Это было хорошо, это было прекрасно. Если бы не эти бесчисленные звонки — из райкома, из райисполкома, с соседних заводов, от старых товарищей по работе и по партии, — Григорий Николаевич чувствовал бы себя странно, тяжко, неуверенно. Они были как пожатия и как крепкие мужские удары знакомых дружеских рук. Они ежеминутно напоминали: «Ты не один, Федченко… Бодрись, старик! Вспомни: не впервой нам с тобой заглядывать в темные и тревожные бездны… А разве в девятнадцатом перед нами не раскрывалась пропасть, когда Юденич, окрепнув и воспрянув после летнего поражения, снова рванулся вперед, сметая слабые посты и заслоны, забрасывая в красный тыл бесчисленных лазутчиков и предателей, когда в то же время далеко на юге поднималась пыльная буря под ногами деникинских полков, когда в панской Польше только и ждали сигнала, чтобы тоже ринуться на еще не окрепшую страну, нашу страну, твою страну?
Разве не сгущалась над нами ночь и несколькими годами позже, когда Англия предъявила свой пресловутый ультиматум Керзона, когда, казалось, вот-вот опять вцепится в неокрепшее еще, но уже страшное им до предела советское государство спущенная с цепи интервенция?

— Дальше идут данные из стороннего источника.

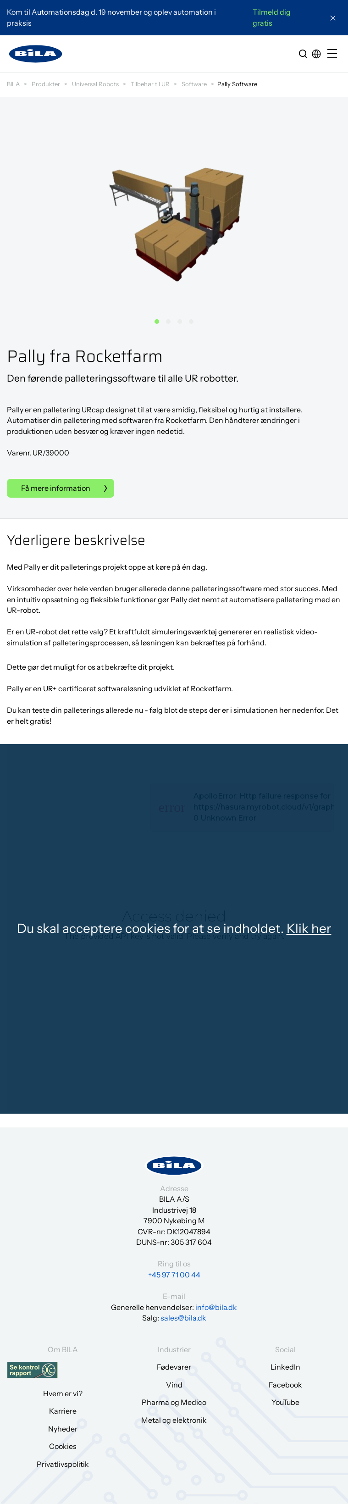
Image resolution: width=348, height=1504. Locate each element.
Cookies (63, 1446)
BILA (13, 84)
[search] (303, 53)
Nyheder (62, 1428)
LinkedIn (285, 1366)
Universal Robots (95, 84)
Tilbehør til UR (150, 84)
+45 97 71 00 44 (174, 1274)
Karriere (63, 1410)
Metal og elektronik (174, 1420)
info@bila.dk (216, 1307)
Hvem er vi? (63, 1393)
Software (194, 84)
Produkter (46, 84)
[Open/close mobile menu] (334, 54)
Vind (174, 1384)
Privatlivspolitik (63, 1464)
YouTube (285, 1402)
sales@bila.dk (183, 1317)
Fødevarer (174, 1366)
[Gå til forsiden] (36, 54)
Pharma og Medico (174, 1402)
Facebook (285, 1384)
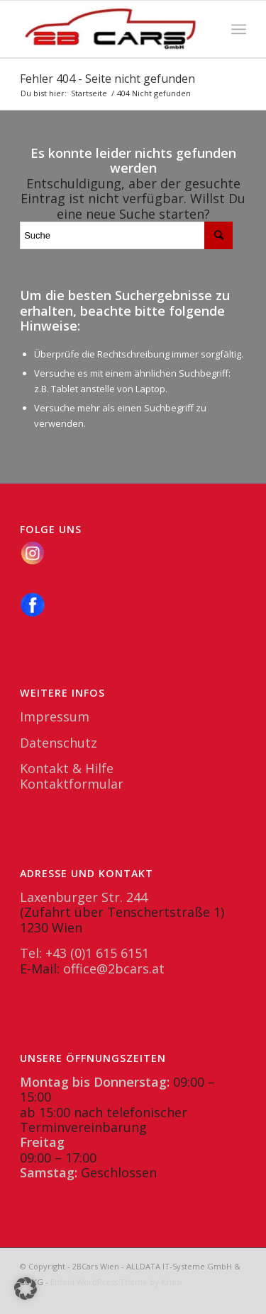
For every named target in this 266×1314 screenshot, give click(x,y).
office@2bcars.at (114, 968)
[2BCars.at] (110, 29)
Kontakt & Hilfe (66, 768)
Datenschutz (58, 742)
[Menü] (238, 29)
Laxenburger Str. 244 (84, 897)
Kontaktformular (71, 783)
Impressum (54, 716)
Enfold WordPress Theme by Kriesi (116, 1281)
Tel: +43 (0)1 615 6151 (84, 952)
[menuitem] (238, 29)
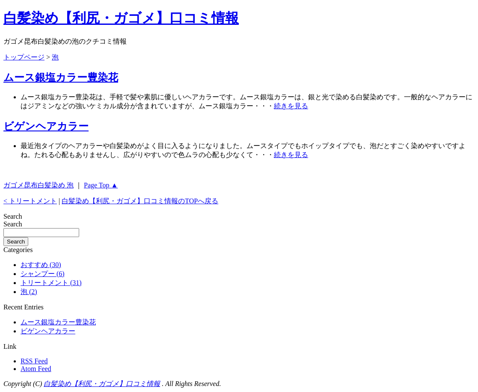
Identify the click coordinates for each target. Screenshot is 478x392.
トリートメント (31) (51, 282)
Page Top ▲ (101, 185)
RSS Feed (34, 361)
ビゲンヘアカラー (46, 126)
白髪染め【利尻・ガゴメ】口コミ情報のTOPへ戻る (140, 201)
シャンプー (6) (43, 273)
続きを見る (291, 106)
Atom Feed (36, 368)
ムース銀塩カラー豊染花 (60, 77)
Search (12, 224)
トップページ (24, 57)
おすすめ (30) (41, 264)
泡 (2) (29, 291)
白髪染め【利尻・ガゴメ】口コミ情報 (121, 18)
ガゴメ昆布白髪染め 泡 (38, 185)
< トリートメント (30, 201)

Разве не охватывала нас всех тревога в траурный день кончины Ильича, когда мы потеряли отца и учителя, когда даже железные сердца, казалось, готовы были дрогнуть перед внезапной неизвестностью?
А ведь далеко в прошлом те времена, и мы живем. И все бездны остались позади, потому что через них были проложены прочные мосты. Кто их проложил? Мы с тобой — партия. И самый глубокий мрак рассеивался неизменно, как только его прорезывал острый и ясный луч предвидения, и это предвидение, этот свет направляла вперед партия. Будь спокоен, Федченко! Впереди — трудные времена, может быть, — труднейшие из всех. Но ведь и наша страна, наш народ выросли за это время. Мы уверены в будущем, потому что мы помним и знаем прошлое, то прошлое, которое мы прожили еще с Лениным, которое было нашей молодостью, нашей верой, нашей жизнью. Будь крепок духом, Гриша, ты старый большевик. Нужно, чтобы твоей твердости, твоего опыта, твоей уверенности хватило не на тебя одного — на младших. Они смотрят на тебя — ветерана гражданской войны. Они верят тебе; так смотрят на бывалого командира младшие воины на фронте. И мы знаем — ты не дрогнешь. Ты не подведешь ни нас, ни их!»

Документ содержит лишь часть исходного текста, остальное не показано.